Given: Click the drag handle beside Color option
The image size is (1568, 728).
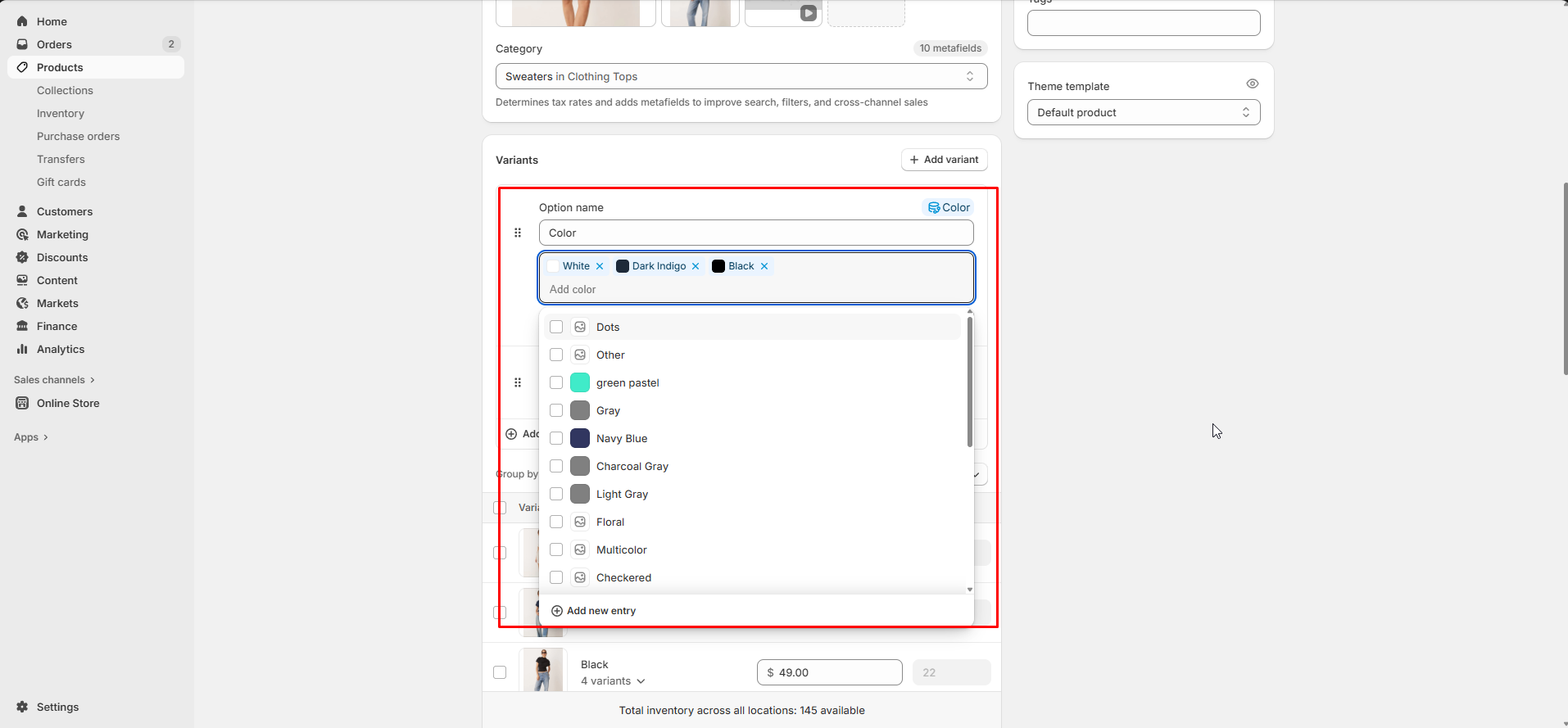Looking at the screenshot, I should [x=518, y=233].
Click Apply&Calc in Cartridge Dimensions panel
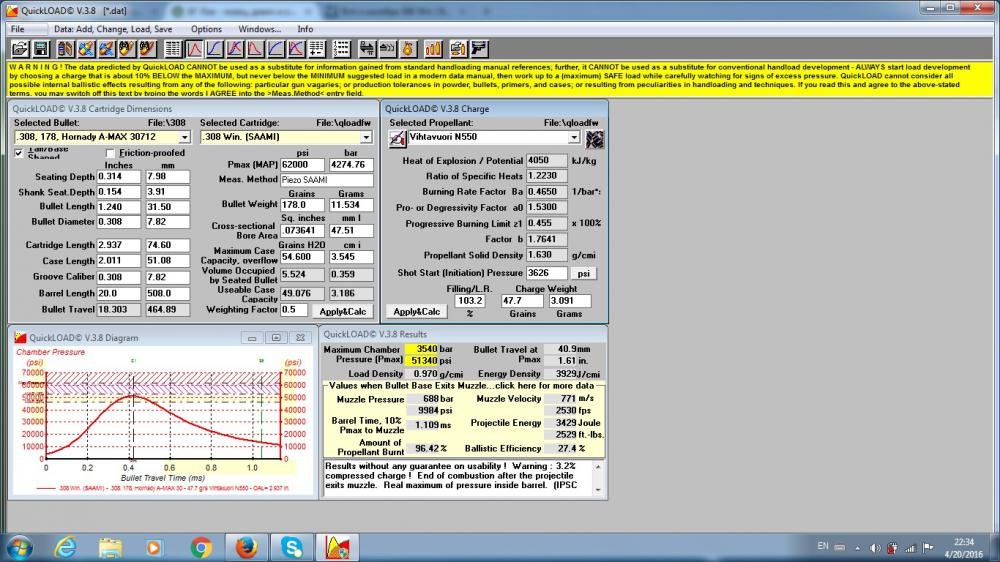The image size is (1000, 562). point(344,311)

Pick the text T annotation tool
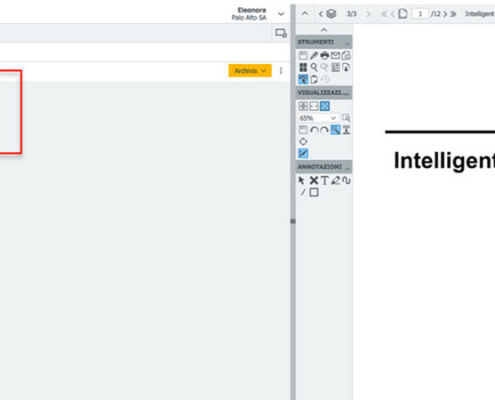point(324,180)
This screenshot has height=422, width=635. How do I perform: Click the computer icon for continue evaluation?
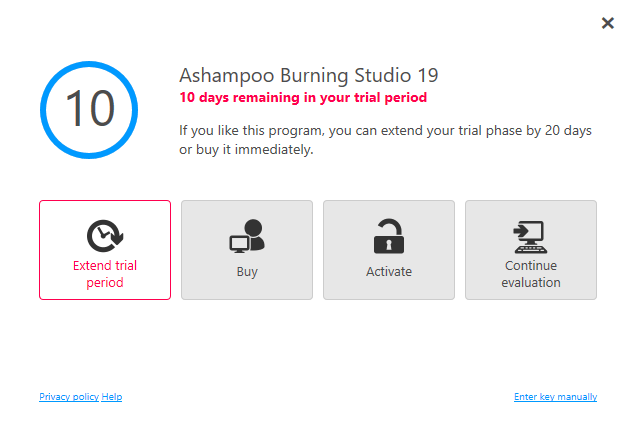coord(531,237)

> [WORK REQUEST]: Your answer must be an exact copy of the records above, with every picture left out.

> [TASK OUTPUT]:
Given: Click the drag handle beside Color option
The image size is (1568, 728).
Looking at the screenshot, I should [x=518, y=233].
Click Apply&Calc in Cartridge Dimensions panel
The image size is (1000, 562). point(344,311)

Pick the text T annotation tool
point(324,180)
This screenshot has height=422, width=635. How do I perform: Click the computer icon for continue evaluation?
coord(531,237)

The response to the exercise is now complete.